Figure 4.

The N- or C- terminal dysferlin regions are efficient in restoring G-actin incorporation in dysferlinopathy myoblasts. (a) Schematic representation of dysferlin regions included in the N-terminal and C-terminal constructs. Blue arrows indicate positions of dysferlin mutations carried by the cell lines (see Table 1). (b,c) Control C25 or dysferlinopathy DYSF3 myoblasts were transfected with mCherry alone (Cherry), or dysferlin N-terminal (N-term) or C-terminal (C-term) fused to mCherry. Twenty-four hours later, fluorescently tagged G-actin incorporation was assayed as described in Methods, and confocal images were acquired at the equatorial plane of the cells using identical exposure settings between compared samples. (b) Fluorescent actin filaments in C25 or DYSF3 myoblasts expressing Cherry, and DYSF3 myoblasts expressing N-term or C-term. Scale bar = 10 µm.

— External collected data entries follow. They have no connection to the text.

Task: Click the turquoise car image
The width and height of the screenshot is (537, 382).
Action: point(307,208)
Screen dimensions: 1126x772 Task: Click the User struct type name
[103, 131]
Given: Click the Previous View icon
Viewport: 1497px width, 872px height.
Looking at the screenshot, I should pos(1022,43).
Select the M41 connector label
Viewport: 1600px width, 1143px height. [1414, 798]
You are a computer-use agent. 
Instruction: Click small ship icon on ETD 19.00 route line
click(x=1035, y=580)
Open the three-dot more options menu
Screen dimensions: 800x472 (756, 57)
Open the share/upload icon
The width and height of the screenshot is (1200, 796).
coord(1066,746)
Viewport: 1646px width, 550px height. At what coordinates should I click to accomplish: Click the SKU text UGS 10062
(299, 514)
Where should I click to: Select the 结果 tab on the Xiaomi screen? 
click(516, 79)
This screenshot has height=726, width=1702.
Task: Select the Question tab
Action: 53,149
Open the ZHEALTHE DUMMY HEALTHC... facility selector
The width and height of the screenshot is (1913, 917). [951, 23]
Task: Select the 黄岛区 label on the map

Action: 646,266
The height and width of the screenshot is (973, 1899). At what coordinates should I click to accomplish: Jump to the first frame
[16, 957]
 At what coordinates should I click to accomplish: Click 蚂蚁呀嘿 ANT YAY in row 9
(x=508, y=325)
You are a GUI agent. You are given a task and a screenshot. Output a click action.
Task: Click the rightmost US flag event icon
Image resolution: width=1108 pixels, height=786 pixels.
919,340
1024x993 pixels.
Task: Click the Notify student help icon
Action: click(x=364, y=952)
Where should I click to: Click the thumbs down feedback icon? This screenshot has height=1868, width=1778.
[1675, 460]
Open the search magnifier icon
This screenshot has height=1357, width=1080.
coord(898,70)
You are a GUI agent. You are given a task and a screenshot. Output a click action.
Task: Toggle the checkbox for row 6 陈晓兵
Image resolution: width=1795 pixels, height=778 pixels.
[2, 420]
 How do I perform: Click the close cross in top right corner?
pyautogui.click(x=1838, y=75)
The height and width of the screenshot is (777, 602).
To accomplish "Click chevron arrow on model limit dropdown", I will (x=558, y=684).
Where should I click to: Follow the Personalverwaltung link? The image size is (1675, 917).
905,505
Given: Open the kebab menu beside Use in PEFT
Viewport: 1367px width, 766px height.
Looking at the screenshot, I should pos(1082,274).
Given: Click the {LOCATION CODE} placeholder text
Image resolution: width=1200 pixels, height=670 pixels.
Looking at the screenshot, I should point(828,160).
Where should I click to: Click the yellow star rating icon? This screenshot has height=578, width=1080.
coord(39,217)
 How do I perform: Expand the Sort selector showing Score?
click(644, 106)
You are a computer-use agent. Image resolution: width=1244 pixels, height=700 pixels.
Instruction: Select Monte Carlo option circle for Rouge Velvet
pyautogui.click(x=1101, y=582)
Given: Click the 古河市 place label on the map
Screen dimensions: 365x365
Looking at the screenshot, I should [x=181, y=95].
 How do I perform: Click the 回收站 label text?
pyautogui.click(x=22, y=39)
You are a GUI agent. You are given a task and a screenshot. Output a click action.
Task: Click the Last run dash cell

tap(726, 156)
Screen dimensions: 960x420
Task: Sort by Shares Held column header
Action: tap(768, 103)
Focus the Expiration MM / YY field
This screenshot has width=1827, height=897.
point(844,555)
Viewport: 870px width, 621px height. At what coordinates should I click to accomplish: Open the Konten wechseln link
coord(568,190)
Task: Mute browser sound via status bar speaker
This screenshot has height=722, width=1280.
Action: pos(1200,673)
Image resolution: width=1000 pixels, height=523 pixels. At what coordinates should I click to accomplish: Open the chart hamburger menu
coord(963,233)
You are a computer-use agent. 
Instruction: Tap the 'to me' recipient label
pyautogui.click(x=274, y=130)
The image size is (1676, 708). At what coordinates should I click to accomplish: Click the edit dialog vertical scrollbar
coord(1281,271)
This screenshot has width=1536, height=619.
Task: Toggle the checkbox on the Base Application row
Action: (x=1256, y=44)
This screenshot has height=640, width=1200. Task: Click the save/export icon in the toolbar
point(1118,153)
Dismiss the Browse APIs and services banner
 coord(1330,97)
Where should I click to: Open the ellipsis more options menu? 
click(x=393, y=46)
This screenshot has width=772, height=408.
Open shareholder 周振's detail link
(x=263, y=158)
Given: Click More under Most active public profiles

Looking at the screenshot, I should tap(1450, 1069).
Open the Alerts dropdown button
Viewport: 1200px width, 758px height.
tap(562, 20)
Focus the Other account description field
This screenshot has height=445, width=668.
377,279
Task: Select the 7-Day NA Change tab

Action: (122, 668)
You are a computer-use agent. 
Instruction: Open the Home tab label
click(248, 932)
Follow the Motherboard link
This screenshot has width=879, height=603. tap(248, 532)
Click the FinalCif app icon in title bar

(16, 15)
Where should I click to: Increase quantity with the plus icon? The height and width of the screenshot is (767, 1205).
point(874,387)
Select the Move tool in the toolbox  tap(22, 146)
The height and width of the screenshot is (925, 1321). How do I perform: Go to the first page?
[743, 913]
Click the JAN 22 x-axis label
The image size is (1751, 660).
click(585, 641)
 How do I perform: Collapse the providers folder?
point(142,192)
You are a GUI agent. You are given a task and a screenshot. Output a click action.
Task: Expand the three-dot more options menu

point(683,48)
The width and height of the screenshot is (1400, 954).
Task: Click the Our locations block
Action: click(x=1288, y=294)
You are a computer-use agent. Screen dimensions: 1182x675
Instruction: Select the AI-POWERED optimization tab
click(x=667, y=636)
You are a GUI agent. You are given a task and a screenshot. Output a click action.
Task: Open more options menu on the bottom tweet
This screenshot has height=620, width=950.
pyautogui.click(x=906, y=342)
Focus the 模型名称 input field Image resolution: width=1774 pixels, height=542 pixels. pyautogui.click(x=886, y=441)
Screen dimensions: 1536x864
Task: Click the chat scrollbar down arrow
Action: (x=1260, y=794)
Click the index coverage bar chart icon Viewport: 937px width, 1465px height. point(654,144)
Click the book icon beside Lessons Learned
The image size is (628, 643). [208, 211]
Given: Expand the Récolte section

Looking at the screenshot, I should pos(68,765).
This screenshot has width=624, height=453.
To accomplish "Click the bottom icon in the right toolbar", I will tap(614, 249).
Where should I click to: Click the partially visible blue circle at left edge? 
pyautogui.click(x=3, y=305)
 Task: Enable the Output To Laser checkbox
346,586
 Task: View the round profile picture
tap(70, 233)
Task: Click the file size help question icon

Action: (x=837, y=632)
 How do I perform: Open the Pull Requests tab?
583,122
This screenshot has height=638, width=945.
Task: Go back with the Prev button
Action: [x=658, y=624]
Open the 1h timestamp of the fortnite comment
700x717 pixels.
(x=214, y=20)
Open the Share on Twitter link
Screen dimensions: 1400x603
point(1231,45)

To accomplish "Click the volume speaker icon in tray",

Insets show digital magnification of the boxed areas. (c) Actin fluorescence intensity was measured in a single focal plane and normalized by the cell area. Bars represent means ± SEM. Actin fluorescence intensity was measured in a single focal plane at the equator of cells and normalized by the cell area. The number of analyzed cells from four different cultures is indicated in parentheses. * p < 0.05 compared with C25 myoblasts expressing mCherry, ^& p < 0.05 compared with DYSF3 expressing mCherry (t-test).